Software Coding for software engineeringssuserb3a23b
 
Comparing Linux OS Image Update Models - EOSS 2024.pdf
Comparing Linux OS Image Update Models - EOSS 2024.pdfComparing Linux OS Image Update Models - EOSS 2024.pdf
Comparing Linux OS Image Update Models - EOSS 2024.pdfDrew Moseley
 
GOING AOT WITH GRAALVM – DEVOXX GREECE.pdf
GOING AOT WITH GRAALVM – DEVOXX GREECE.pdfGOING AOT WITH GRAALVM – DEVOXX GREECE.pdf
GOING AOT WITH GRAALVM – DEVOXX GREECE.pdfAlina Yurenko
 
Taming Distributed Systems: Key Insights from Wix's Large-Scale Experience - ...
Taming Distributed Systems: Key Insights from Wix's Large-Scale Experience - ...Taming Distributed Systems: Key Insights from Wix's Large-Scale Experience - ...
Taming Distributed Systems: Key Insights from Wix's Large-Scale Experience - ...Natan Silnitsky
 
React Server Component in Next.js by Hanief Utama
React Server Component in Next.js by Hanief UtamaReact Server Component in Next.js by Hanief Utama
React Server Component in Next.js by Hanief UtamaHanief Utama
 
A healthy diet for your Java application Devoxx France.pdf
A healthy diet for your Java application Devoxx France.pdfA healthy diet for your Java application Devoxx France.pdf
A healthy diet for your Java application Devoxx France.pdfMarharyta Nedzelska
 
Catch the Wave: SAP Event-Driven and Data Streaming for the Intelligence Ente...

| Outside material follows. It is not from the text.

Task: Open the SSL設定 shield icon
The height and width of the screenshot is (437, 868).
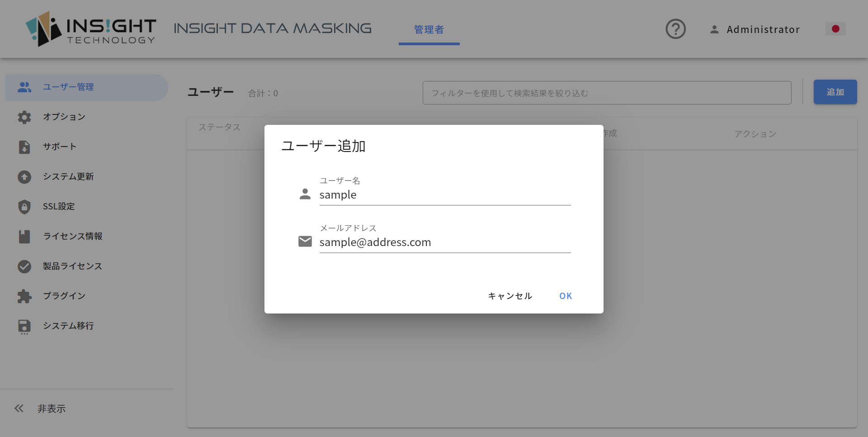Action: 24,207
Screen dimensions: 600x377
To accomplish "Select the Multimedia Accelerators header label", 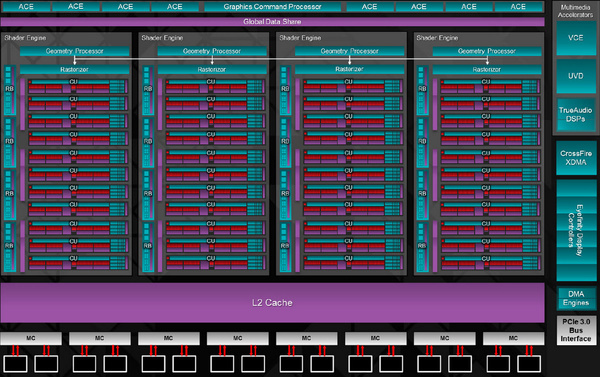I will 575,11.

Catch the Wave: SAP Event-Driven and Data Streaming for the Intelligence Ente...Catch the Wave: SAP Event-Driven and Data Streaming for the Intelligence Ente...
Catch the Wave: SAP Event-Driven and Data Streaming for the Intelligence Ente...confluent
 
Open Source Summit NA 2024: Open Source Cloud Costs - OpenCost's Impact on En...
Open Source Summit NA 2024: Open Source Cloud Costs - OpenCost's Impact on En...Open Source Summit NA 2024: Open Source Cloud Costs - OpenCost's Impact on En...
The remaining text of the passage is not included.